→ **EXERCISE**
Although the entries contain pictures, copy only their text, exactly as written.

___ MATERIAL TO PROCESS

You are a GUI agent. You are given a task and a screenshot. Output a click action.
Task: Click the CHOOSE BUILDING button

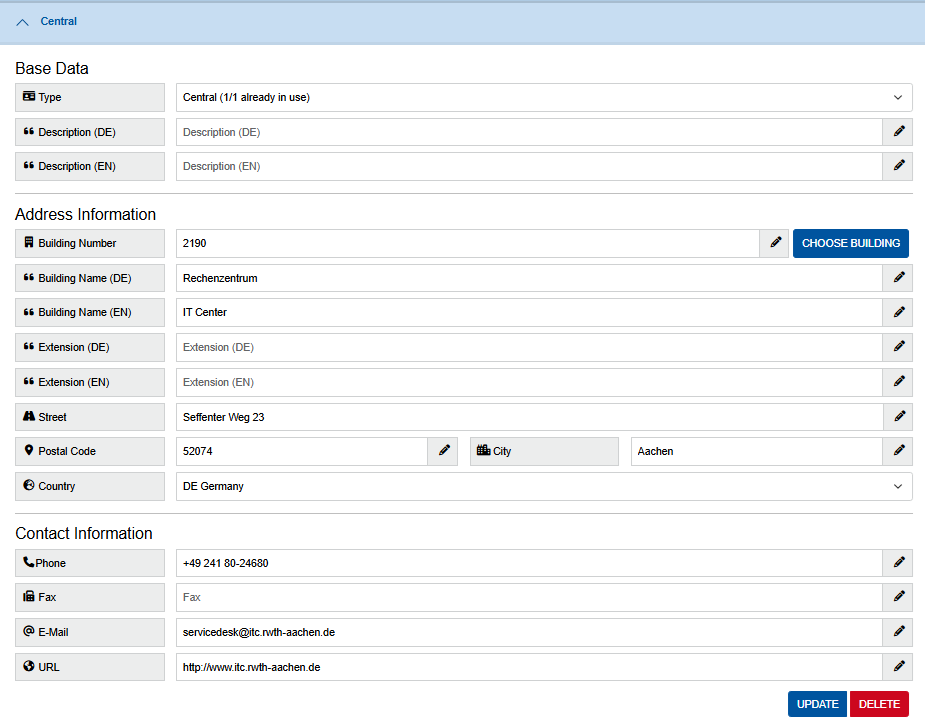click(x=850, y=243)
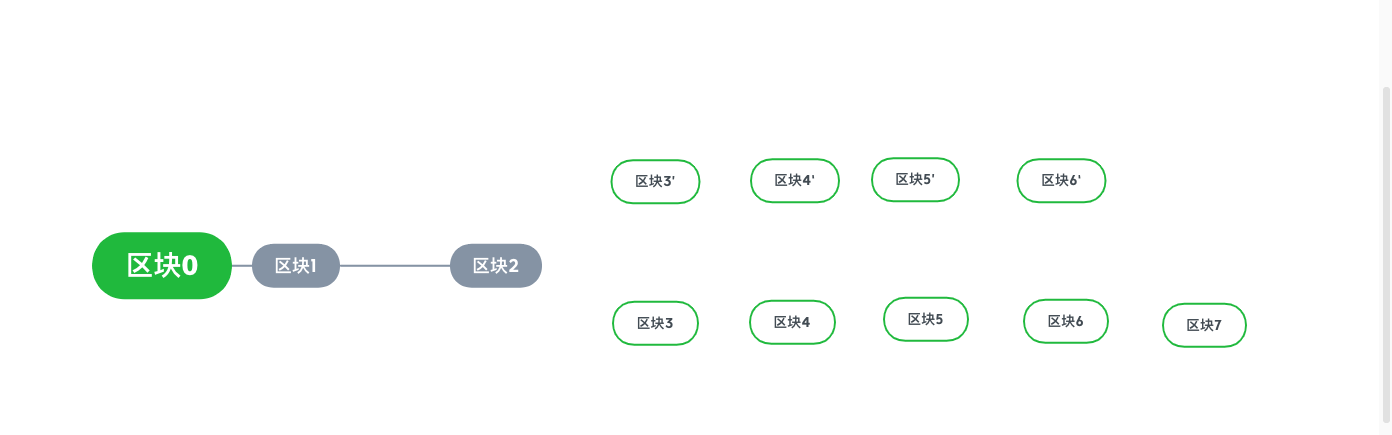Click the 区块5 node in lower row
Image resolution: width=1392 pixels, height=435 pixels.
click(x=926, y=320)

______

→ **TASK ANSWER**
You are a GUI agent. You are given a task and a screenshot. Output a click action.
Task: Click the CHOOSE BUILDING button

click(x=850, y=243)
Click the 区块5 node in lower row
Image resolution: width=1392 pixels, height=435 pixels.
click(x=926, y=320)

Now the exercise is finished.